You cannot use sugar or glucose to sweeten a bottle fermented drink like this because it will cause the bottles to explode. I will prime them with sucrose so 
This lemonade is sweetened with lactose which is a non-fermentable sweetener. You can add more or less lactose to suit your own taste. As a rough guide, lactose is about half as sweet as sugar.


----------



## mongey

damn thats a good idea

I just moved out of a house with 2 lemon tree's and I was throwing the damn things away every time I mowed


----------



## homebrewnewb

summer time comin up and i usually do a ginger beer or cider. considering the price of ginger @ 20$ per kg and I have lemons, time to put them to use!


----------



## tj2204

That's going on the to brew list. Cheers.


----------



## pirateagenda

i brewed this last year for the xmas to new years break and with temps in the high 30s, it went down really well between beers.


----------



## manticle

Personally, I'd use zest and flesh, leaving behind pips and pith, but that comes from cooking, not making hard lemonade.


----------



## Hangover68

i'm going to give this a crack, does using the whole lemon impart any bitterness and what is the post brew taste like.
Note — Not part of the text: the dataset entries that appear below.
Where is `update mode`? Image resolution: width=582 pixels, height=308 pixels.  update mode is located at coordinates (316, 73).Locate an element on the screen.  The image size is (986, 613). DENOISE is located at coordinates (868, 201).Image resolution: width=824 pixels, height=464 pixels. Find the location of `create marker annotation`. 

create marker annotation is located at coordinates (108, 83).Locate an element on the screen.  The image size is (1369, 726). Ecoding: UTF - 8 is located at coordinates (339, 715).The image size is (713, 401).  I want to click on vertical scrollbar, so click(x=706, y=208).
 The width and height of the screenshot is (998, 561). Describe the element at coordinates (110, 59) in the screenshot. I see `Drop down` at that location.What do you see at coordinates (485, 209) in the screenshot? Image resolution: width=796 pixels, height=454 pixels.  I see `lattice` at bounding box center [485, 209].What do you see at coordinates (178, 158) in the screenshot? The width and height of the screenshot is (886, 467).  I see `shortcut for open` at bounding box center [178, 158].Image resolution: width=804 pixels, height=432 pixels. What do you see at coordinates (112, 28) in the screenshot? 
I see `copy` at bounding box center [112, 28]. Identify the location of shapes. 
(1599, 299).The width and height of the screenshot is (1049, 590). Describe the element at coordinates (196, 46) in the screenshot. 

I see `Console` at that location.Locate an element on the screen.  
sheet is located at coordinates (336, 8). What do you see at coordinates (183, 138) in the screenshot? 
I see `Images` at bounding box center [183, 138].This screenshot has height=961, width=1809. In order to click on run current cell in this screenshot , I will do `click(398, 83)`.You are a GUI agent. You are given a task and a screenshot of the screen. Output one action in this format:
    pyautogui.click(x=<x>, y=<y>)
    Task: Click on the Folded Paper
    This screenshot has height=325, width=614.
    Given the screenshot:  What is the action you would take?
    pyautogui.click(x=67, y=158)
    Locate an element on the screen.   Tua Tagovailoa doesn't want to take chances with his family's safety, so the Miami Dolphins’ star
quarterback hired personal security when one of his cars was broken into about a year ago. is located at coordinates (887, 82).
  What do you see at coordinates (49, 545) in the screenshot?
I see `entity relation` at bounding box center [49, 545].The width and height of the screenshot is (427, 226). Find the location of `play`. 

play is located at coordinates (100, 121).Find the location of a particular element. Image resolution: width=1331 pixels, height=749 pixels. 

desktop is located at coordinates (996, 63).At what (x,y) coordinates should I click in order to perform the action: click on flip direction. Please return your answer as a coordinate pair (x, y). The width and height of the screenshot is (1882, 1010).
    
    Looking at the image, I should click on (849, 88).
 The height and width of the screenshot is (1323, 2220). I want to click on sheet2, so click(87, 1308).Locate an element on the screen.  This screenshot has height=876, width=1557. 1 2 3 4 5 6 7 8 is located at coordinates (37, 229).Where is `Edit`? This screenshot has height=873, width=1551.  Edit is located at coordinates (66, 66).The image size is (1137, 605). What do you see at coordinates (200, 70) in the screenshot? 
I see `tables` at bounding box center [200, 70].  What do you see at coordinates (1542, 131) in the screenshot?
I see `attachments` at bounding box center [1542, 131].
Would it be similar to an American style lemonade ?


----------



## homebrewnewb

not sure, you will be forging the way. i will be trying this in a couple of weeks. 
i dont think it would be like US style at all, since it has the alcohol content and a bit of lactose to back sweeten. i am not sure if there are are any commercially similar products to test.
keep us posted on your progress @Hangover68


----------



## pirateagenda

i boiled up the whole lemons, and added sliced lemons to the fermenter. 

Adding the lemons to the fermenter gave it a really tart bitterness. which was quite nice combined with the dryness of it, although did also have the slightest offish lemon flavour which i assume occured during the ferment. 

I backsweetened with a sweetener from woolies, as I ran out of lactose.

The keg of it got demolished in 2 days by both beer drinkers and non beer drinkers.


----------



## Hangover68

pirateagenda said:


> i boiled up the whole lemons, and added sliced lemons to the fermenter.
> 
> Adding the lemons to the fermenter gave it a really tart bitterness. which was quite nice combined with the dryness of it, although did also have the slightest offish lemon flavour which i assume occured during the ferment.
> 
> I backsweetened with a sweetener from woolies, as I ran out of lactose.
> 
> The keg of it got demolished in 2 days by both beer drinkers and non beer drinkers.



thanks, how much sweetener, i might get some extra lactose maybe 1kg instead 500g.


----------



## pirateagenda

Hangover68 said:


> thanks, how much sweetener, i might get some extra lactose maybe 1kg instead 500g.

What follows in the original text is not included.